Department of Obstetrics and Gynecology, Peking University Third Hospital, Beijing, 100191, China.
Pediatr Cardiol. 2018 Feb;39(2):207-225. doi: 10.1007/s00246-017-1760-0. Epub 2017 Nov 2.
This systematic review and meta-analysis aimed to better elucidate the roles of genetic factors in Kawasaki disease (KD), and determine the potential genetic biomarkers of KD. The systematic literature search of PubMed, Medline, Embase, Web of Science and CNKI identified 164 eligible studies. The qualitative synthesis revealed that 62 genes may be correlated with the susceptibility to KD, and 47 genes may be associated with the incidence of coronary artery lesions (CALs) in KD. A total of 53 polymorphisms in 34 genes were investigated in further quantitative synthesis.
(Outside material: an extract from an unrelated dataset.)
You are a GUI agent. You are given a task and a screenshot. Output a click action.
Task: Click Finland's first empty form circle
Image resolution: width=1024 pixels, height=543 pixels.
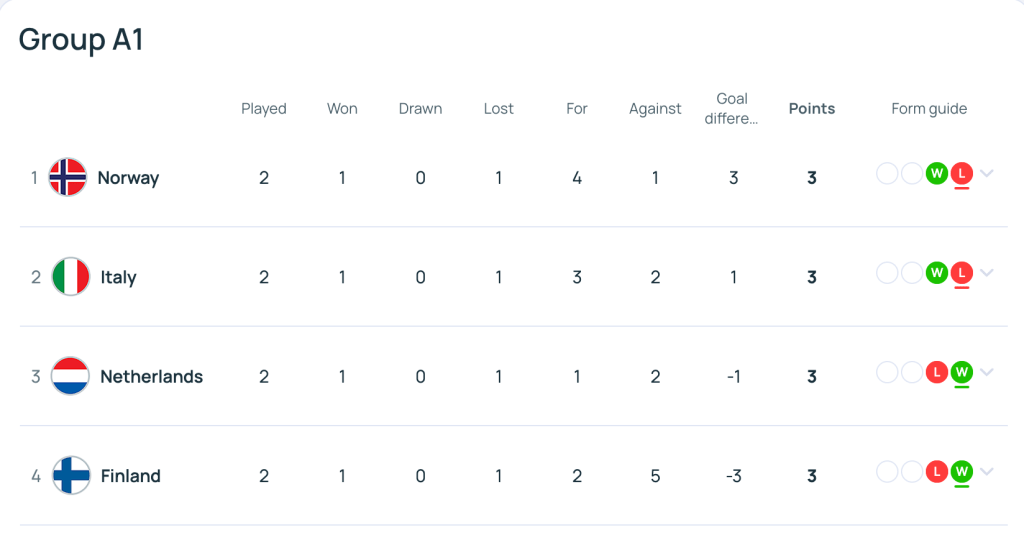click(x=887, y=472)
Of these, 23 gene polymorphisms were found to be significantly correlated with KD susceptibility, and 10 gene polymorphisms were found to be significantly associated with the incidence of CALs in KD. In conclusion, our findings indicate that gene polymorphisms of ACE, BLK, CASP3, CD40, FCGR2A, FGβ, HLA-E, IL1A, IL6, ITPKC, LTA, MPO, PD1, SMAD3, CCL17 and TNF may affect KD susceptibility. Besides, genetic variations in BTNL2, CASP3, FCGR2A, FGF23, FGβ, GRIN3A, HLA-E, IL10, ITPKC and TGFBR2 may serve as biomarkers of CALs in KD.
本系统评价和荟萃分析旨在更好地阐明遗传因素在川崎病(KD)中的作用,并确定KD的潜在遗传生物标志物。通过对PubMed、Medline、Embase、Web of Science和中国知网进行系统的文献检索,共识别出164项符合条件的研究。定性综合分析显示,62个基因可能与KD易感性相关,47个基因可能与KD冠状动脉病变(CALs)的发生有关。在进一步的定量综合分析中,对34个基因中的53个多态性进行了研究。其中,发现23个基因多态性与KD易感性显著相关,10个基因多态性与KD中CALs的发生显著相关。总之,我们的研究结果表明,ACE、BLK、CASP3、CD40、FCGR2A、FGβ、HLA-E、IL1A、IL6、ITPKC、LTA、MPO、PD1、SMAD3、CCL17和TNF的基因多态性可能影响KD易感性。此外,BTNL2、CASP3、FCGR2A、FGF23、FGβ、GRIN3A、HLA-E、IL10、ITPKC和TGFBR2的基因变异可能作为KD中CALs的生物标志物。